As a new participant to this forum, I was not aware of Virus Total. I searched for that term and found the website. I did not understand that marcos was showing false positives. Thanks for clarifying that.

That certainly is true. But with the many choices available, even between NOD32 2.7 or 3.0, I want to choose the best protection. I have read a lot of good things about NOD32, but the issues that have come up in this forum about 3.0 are making me wonder if I should go with 2.7, or even look at other antivirus programs. Are there compelling reasons to go with NOD32? I am open to suggestions.

 

The new version 3 does work well on some machines so you must first try it to see if you are one of those who run it flawlessly. For the rest of us , who have small problems , version 2 has been protecting us since 2003 pretty well and will continue working for long. I should not tell you "compelling reasons" , you'd better find them yourself .

 

I am running version 3 and only have problems with some web pages not loading. My evaluation copy is the .551 version. I need to find out how I can upgrade that to the latest version to see if it will fix the web page issue, while still maintaining my evaluation period intact.

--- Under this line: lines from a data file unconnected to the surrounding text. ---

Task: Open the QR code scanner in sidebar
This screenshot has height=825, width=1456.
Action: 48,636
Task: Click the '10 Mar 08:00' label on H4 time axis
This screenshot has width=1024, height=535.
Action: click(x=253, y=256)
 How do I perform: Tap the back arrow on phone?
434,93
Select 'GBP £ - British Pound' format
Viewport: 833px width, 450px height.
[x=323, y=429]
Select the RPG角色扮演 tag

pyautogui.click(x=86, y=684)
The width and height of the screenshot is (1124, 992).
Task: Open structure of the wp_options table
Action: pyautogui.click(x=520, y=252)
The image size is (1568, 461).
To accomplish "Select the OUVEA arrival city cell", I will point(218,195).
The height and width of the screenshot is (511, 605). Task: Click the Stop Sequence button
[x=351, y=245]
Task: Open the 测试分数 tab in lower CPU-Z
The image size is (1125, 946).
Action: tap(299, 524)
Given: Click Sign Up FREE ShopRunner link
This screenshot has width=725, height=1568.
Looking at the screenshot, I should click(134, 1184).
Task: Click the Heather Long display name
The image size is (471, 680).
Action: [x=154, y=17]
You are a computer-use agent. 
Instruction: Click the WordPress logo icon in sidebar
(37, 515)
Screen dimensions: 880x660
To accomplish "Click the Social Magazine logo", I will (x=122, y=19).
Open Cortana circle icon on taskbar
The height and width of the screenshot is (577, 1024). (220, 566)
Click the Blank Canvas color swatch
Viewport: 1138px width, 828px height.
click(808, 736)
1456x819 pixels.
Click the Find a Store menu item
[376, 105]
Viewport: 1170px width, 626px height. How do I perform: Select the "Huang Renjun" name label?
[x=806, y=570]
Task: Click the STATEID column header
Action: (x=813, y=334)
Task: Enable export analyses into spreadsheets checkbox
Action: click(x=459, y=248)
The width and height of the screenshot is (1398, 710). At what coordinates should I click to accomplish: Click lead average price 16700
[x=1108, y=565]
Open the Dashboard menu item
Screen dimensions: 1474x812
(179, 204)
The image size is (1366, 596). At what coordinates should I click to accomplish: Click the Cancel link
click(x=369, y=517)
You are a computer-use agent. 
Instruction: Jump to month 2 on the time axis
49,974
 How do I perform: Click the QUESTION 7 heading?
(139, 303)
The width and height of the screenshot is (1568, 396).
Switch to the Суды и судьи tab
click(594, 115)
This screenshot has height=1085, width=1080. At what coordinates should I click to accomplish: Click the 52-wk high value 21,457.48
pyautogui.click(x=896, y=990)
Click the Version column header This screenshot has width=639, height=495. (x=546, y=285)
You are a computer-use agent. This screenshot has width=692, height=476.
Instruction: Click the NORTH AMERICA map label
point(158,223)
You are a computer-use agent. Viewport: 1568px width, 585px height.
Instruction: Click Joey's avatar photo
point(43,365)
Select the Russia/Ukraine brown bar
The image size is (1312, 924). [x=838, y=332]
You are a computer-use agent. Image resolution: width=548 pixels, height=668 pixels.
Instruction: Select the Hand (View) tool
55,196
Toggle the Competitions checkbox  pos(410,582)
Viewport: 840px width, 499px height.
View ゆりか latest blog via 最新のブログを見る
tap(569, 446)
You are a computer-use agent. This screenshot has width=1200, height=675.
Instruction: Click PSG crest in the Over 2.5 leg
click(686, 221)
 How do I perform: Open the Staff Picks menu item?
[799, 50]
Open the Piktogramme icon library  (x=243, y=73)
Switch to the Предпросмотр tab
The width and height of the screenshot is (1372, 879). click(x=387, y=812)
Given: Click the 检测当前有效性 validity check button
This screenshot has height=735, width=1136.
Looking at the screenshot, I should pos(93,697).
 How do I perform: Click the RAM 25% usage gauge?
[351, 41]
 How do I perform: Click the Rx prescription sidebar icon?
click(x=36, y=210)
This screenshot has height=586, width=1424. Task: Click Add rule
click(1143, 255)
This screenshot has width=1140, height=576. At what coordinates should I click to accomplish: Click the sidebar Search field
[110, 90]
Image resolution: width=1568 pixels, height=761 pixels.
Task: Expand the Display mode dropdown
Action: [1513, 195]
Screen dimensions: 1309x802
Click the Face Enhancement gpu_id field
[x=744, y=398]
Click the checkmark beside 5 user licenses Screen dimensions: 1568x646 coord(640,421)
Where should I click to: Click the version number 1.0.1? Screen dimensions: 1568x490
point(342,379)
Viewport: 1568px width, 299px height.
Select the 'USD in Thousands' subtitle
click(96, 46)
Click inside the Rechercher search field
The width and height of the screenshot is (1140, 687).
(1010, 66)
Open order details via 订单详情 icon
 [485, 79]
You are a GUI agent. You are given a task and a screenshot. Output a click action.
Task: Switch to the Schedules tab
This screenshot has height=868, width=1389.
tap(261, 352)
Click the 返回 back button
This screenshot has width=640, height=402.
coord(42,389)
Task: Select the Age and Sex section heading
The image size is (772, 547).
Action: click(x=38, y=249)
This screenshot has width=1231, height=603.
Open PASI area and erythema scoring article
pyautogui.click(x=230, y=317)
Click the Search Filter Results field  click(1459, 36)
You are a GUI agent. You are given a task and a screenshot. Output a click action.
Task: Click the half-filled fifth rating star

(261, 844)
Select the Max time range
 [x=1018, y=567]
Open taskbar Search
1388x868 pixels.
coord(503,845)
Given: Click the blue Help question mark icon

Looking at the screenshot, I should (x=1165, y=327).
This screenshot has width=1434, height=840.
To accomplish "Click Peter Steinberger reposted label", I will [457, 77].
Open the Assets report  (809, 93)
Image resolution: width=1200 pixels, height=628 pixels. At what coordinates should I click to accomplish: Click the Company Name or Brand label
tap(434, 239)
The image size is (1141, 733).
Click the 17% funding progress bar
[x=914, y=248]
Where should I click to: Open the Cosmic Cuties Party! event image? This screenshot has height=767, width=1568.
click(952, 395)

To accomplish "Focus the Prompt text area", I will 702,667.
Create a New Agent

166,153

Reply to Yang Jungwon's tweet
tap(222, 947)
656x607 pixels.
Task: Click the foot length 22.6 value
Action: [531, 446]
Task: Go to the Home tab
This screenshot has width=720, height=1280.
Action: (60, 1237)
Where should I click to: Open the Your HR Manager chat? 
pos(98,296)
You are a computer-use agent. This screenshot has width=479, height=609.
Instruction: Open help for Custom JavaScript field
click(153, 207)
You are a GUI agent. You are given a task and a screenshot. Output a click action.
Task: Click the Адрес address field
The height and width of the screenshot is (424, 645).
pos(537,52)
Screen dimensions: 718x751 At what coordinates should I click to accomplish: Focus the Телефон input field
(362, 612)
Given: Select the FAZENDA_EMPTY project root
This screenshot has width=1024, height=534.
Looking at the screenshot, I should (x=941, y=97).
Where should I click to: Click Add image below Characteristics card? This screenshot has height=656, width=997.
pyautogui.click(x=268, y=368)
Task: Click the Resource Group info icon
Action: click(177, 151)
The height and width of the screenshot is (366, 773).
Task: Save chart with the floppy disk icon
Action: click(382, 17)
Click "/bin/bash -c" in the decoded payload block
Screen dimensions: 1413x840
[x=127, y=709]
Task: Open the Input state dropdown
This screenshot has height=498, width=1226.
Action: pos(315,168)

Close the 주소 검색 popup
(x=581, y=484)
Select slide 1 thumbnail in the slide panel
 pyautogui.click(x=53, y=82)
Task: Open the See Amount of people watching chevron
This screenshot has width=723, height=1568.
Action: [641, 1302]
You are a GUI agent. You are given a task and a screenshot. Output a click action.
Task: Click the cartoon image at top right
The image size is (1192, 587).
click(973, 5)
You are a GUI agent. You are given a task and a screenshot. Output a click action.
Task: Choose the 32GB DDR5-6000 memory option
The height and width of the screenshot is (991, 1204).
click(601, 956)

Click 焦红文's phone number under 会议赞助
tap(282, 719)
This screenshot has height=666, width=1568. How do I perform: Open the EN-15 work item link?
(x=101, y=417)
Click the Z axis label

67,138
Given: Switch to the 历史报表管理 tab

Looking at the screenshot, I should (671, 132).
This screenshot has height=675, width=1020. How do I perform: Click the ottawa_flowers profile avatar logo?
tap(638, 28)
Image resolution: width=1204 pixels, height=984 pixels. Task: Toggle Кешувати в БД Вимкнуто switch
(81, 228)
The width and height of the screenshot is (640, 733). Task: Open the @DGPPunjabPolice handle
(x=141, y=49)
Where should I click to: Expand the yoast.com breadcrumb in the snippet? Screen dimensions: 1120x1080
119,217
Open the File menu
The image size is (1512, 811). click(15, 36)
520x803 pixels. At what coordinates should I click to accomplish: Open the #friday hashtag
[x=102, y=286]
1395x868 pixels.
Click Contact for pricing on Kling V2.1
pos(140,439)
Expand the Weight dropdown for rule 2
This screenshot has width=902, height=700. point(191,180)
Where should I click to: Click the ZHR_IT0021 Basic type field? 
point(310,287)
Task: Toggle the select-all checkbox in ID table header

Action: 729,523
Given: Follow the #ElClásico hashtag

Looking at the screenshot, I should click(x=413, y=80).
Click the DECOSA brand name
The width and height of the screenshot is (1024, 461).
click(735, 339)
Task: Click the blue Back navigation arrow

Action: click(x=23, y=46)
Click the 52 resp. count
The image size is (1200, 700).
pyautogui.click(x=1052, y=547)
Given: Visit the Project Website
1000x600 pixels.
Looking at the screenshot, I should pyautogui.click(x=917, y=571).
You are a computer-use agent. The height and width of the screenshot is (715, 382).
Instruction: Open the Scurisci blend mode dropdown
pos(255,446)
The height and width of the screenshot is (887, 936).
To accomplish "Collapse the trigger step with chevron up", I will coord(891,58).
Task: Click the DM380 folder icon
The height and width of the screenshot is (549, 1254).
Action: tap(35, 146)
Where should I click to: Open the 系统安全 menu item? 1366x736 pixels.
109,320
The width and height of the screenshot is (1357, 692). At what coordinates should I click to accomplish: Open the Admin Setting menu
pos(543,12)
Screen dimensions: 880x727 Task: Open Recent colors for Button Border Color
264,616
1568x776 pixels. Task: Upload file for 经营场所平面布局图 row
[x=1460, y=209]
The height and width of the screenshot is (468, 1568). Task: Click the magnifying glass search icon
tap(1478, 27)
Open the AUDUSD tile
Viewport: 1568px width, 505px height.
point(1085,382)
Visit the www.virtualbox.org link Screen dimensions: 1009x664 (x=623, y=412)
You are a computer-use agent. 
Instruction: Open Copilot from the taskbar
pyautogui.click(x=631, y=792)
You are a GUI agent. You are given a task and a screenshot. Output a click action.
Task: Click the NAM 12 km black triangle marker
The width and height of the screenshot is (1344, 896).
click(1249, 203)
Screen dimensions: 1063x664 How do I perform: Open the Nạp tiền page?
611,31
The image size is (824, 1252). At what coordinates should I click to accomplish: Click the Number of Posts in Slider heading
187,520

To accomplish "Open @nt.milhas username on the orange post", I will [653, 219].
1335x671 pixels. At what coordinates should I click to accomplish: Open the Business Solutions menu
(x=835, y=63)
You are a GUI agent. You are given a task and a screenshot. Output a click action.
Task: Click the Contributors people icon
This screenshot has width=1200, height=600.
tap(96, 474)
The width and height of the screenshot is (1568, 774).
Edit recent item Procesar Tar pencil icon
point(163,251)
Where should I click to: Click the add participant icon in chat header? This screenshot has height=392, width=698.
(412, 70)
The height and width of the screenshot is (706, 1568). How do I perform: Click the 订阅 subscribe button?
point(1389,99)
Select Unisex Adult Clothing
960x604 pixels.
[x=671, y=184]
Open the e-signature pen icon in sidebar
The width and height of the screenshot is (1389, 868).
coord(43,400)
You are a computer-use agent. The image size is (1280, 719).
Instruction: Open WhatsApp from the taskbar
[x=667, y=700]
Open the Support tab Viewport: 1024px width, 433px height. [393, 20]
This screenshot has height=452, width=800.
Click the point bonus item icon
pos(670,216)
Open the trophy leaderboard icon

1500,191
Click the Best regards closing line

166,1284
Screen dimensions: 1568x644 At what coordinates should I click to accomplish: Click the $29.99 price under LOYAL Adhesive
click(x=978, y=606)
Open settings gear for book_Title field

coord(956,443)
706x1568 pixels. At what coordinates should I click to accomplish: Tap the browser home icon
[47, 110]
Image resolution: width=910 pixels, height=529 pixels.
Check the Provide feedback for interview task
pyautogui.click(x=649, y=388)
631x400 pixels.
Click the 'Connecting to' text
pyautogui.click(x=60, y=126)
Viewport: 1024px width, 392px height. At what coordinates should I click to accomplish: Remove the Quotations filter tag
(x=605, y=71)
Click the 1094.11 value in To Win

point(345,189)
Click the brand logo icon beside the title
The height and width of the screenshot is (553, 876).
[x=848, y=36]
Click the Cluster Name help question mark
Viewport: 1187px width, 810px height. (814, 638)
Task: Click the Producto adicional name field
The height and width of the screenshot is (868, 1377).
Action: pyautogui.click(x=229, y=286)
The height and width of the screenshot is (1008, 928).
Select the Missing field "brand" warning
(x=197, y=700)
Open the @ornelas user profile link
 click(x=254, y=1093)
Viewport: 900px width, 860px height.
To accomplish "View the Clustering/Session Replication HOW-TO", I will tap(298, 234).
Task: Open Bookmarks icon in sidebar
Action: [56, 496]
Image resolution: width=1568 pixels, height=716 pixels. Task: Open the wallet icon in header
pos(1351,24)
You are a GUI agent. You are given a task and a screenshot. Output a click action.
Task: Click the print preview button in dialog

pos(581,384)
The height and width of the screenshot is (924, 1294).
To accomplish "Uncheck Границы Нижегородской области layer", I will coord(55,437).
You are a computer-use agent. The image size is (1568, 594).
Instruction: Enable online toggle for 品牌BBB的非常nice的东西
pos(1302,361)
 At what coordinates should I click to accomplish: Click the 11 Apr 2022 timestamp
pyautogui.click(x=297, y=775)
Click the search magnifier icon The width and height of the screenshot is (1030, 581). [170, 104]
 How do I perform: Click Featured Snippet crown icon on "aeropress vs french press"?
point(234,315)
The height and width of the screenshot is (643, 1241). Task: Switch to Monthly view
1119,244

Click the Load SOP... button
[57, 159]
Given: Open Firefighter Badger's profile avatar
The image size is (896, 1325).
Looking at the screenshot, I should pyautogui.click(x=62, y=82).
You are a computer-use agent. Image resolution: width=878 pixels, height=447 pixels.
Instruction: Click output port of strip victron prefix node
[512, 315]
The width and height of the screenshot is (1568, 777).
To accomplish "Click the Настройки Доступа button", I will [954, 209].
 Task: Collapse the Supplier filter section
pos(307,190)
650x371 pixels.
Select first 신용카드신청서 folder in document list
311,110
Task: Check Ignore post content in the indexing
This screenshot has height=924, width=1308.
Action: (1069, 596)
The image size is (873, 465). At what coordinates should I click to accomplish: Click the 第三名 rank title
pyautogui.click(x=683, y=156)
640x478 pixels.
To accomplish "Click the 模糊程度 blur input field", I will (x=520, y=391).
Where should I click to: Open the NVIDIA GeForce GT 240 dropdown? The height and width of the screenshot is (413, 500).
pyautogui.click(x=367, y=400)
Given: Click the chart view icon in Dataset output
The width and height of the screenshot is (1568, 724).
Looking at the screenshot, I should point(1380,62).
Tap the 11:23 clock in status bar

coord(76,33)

I am a bit curious about your comment to find my own compelling reasons for choosing NOD32. I had thought that NOD32 users through this forum would provide compelling reasons for why they had chosen NOD32. I am sure that other NOD32 users do not feel the way you do and will provide me with those testimonials.

 

Sorry for the late reply, 'marcos'... VBA did indicate 'trojan.ntRootkit.211' & it was sourced from a folder that i've tranfereds from an 8gb flashDR. Which in turn was first detected by KAV_7 (i-Swift off) that i maintained on another rig. The flashDR was left overnight attached to that rig - powered off. It made a real mess of that rig thou!!

Am still dazed by this particular infection. KAV_7 detected it as a 'VB' type (in my recollections) infection but wasn't able to eliminate completely due to numerous counts in successions! In haste, I pulled off the flashDR and tranfered it to my other rig that was covered by VBA32. When detected, i do suspect that the original 'VB' infections has morphed. VBA was indicating strings of 'trojan.ntRootkit.211' pests.

The messed up rig should have its log files intact, but i haven't dissect the system files yet. I do have 1 quarantined... and i may have it for verification before the day was out.

--------------------------
EDIT: addendum

 

If you still have the file, let me know. I couldn't find a file undetected by us and detected by VBA as trojan.ntRootkit.211.

 

'marcoS' ... i'll get back to you on that particularly infected file.